:: What is being asked ::
Once the line containing "Change Visualization dropdown" is located in the records below, repeat it and all lines that follow it exactly, leaving out any picture.
━━━ Source information ━━━
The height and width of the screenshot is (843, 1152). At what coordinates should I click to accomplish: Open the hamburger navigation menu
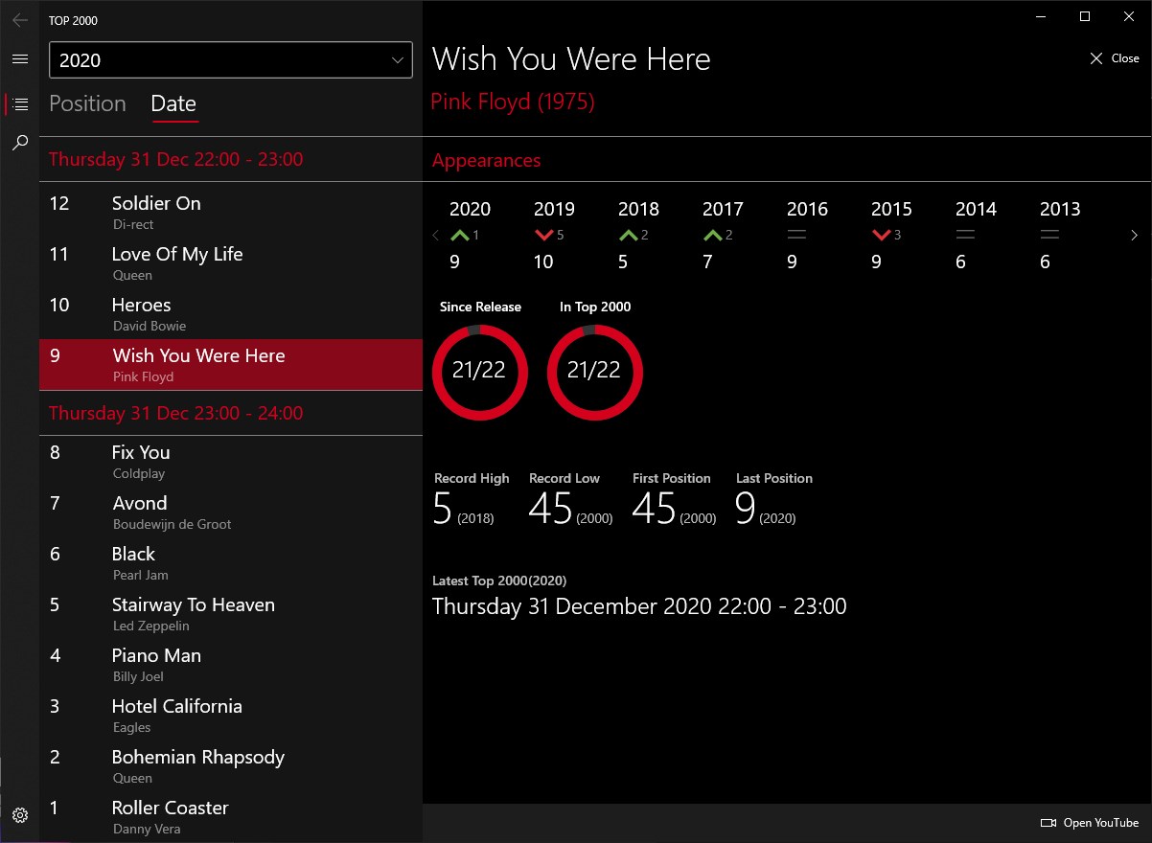(x=19, y=59)
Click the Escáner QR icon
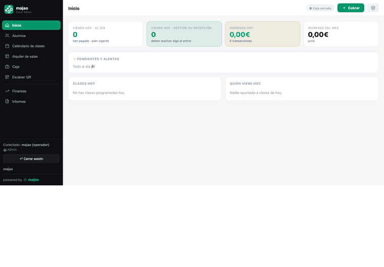Screen dimensions: 384x267 7,77
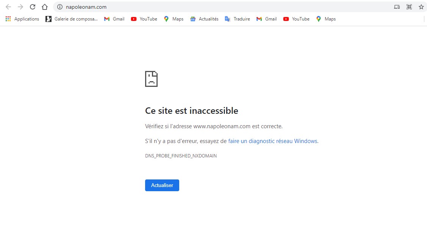Open the Actualités bookmark
The image size is (427, 250).
[x=204, y=19]
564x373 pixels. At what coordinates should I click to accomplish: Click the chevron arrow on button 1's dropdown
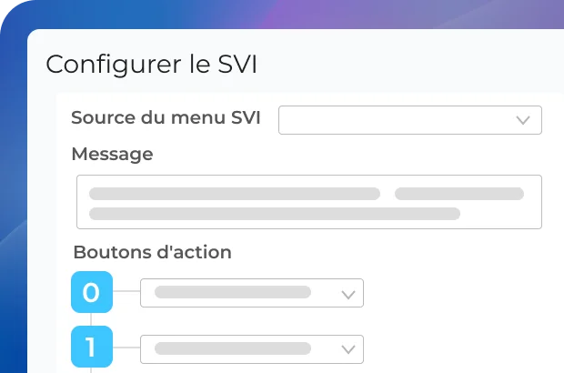[347, 349]
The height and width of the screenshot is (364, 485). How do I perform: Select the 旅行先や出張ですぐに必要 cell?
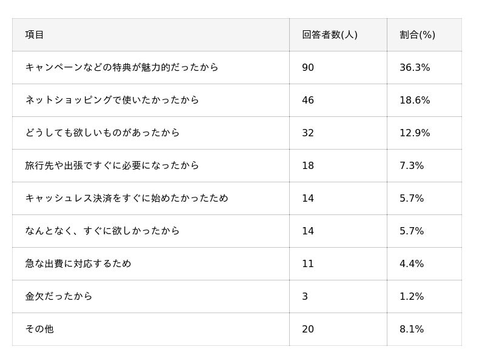112,166
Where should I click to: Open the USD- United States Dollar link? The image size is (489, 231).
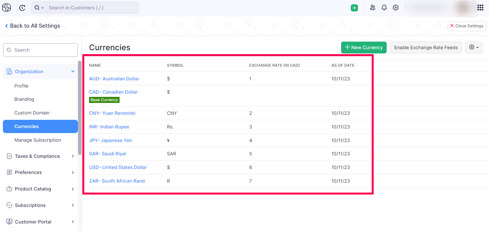[x=118, y=167]
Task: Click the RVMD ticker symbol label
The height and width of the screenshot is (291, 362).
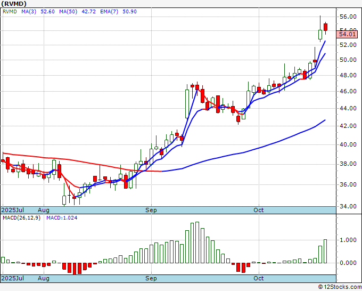Action: 14,5
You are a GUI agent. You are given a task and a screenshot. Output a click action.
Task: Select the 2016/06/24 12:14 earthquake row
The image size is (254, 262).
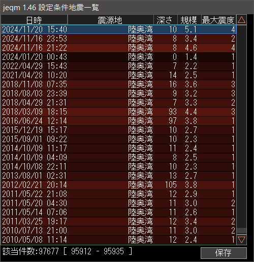coord(119,121)
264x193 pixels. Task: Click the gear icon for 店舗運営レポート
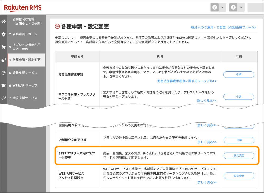tap(3, 34)
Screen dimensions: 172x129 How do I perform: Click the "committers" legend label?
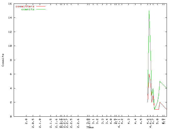coord(25,6)

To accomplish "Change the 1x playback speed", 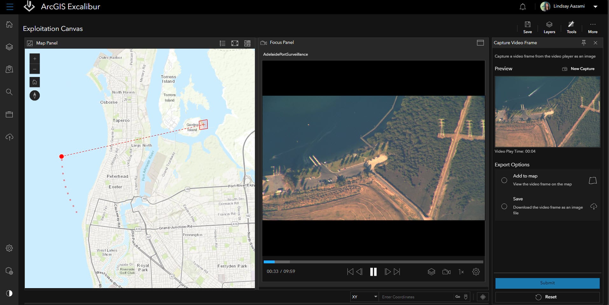I will (x=461, y=272).
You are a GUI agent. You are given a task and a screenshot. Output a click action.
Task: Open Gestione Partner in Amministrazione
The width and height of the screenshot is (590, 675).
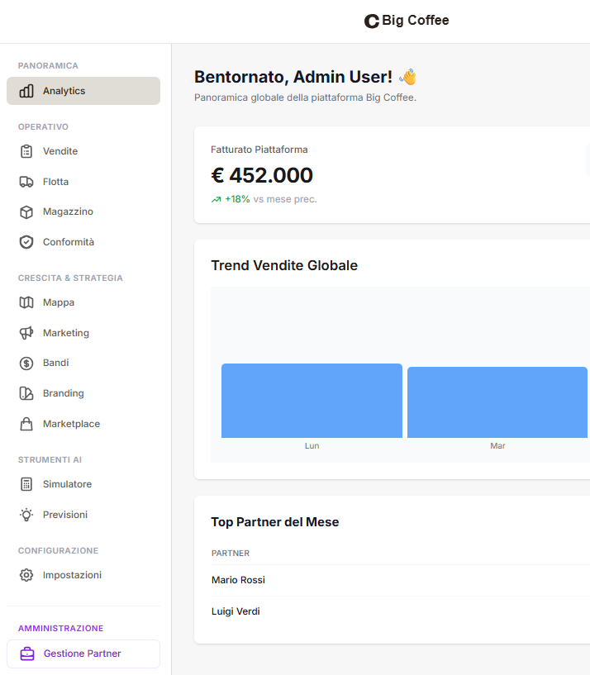[x=83, y=654]
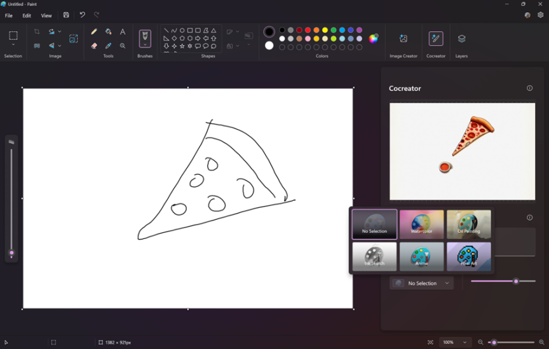Toggle the Cocreator panel button
This screenshot has width=549, height=349.
click(x=436, y=39)
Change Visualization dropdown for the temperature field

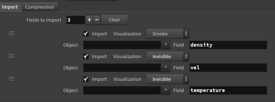pyautogui.click(x=167, y=79)
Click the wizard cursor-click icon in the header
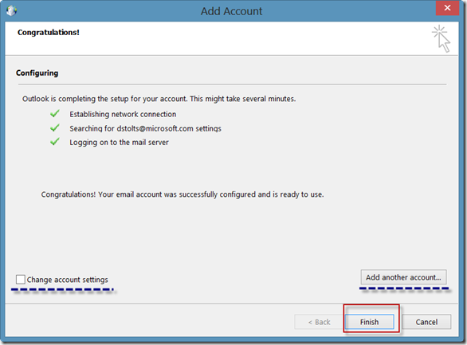Viewport: 467px width, 345px height. 441,39
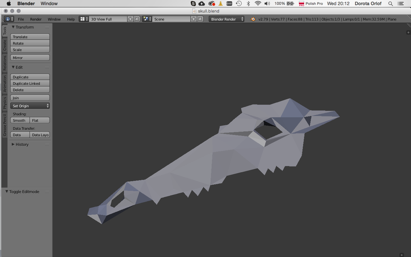Enable Smooth shading
This screenshot has height=257, width=411.
point(20,120)
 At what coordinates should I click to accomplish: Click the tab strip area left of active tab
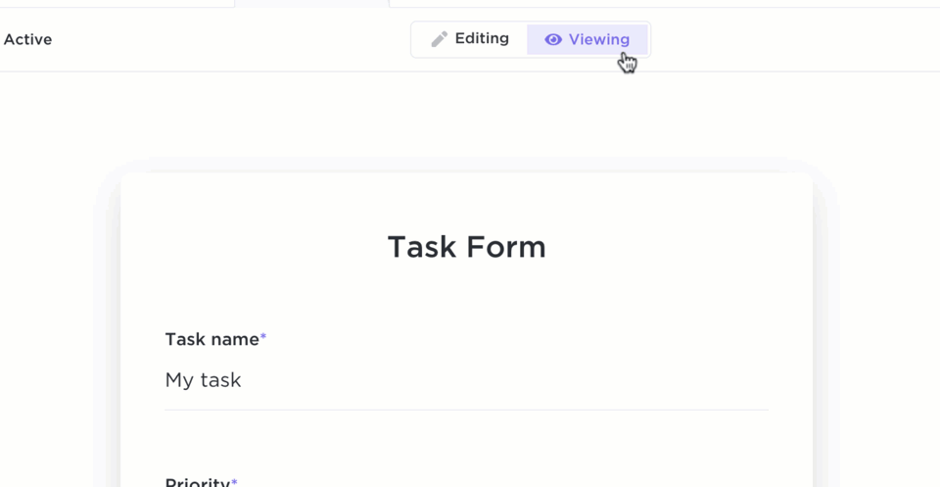pos(118,3)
━━━
:: Reply ::
Change Visualization dropdown for the temperature field

pyautogui.click(x=167, y=79)
Click the wizard cursor-click icon in the header
Viewport: 467px width, 345px height. 441,39
Enable Smooth shading
This screenshot has height=257, width=411.
point(20,120)
 At what coordinates should I click to accomplish: Click the tab strip area left of active tab
pos(118,3)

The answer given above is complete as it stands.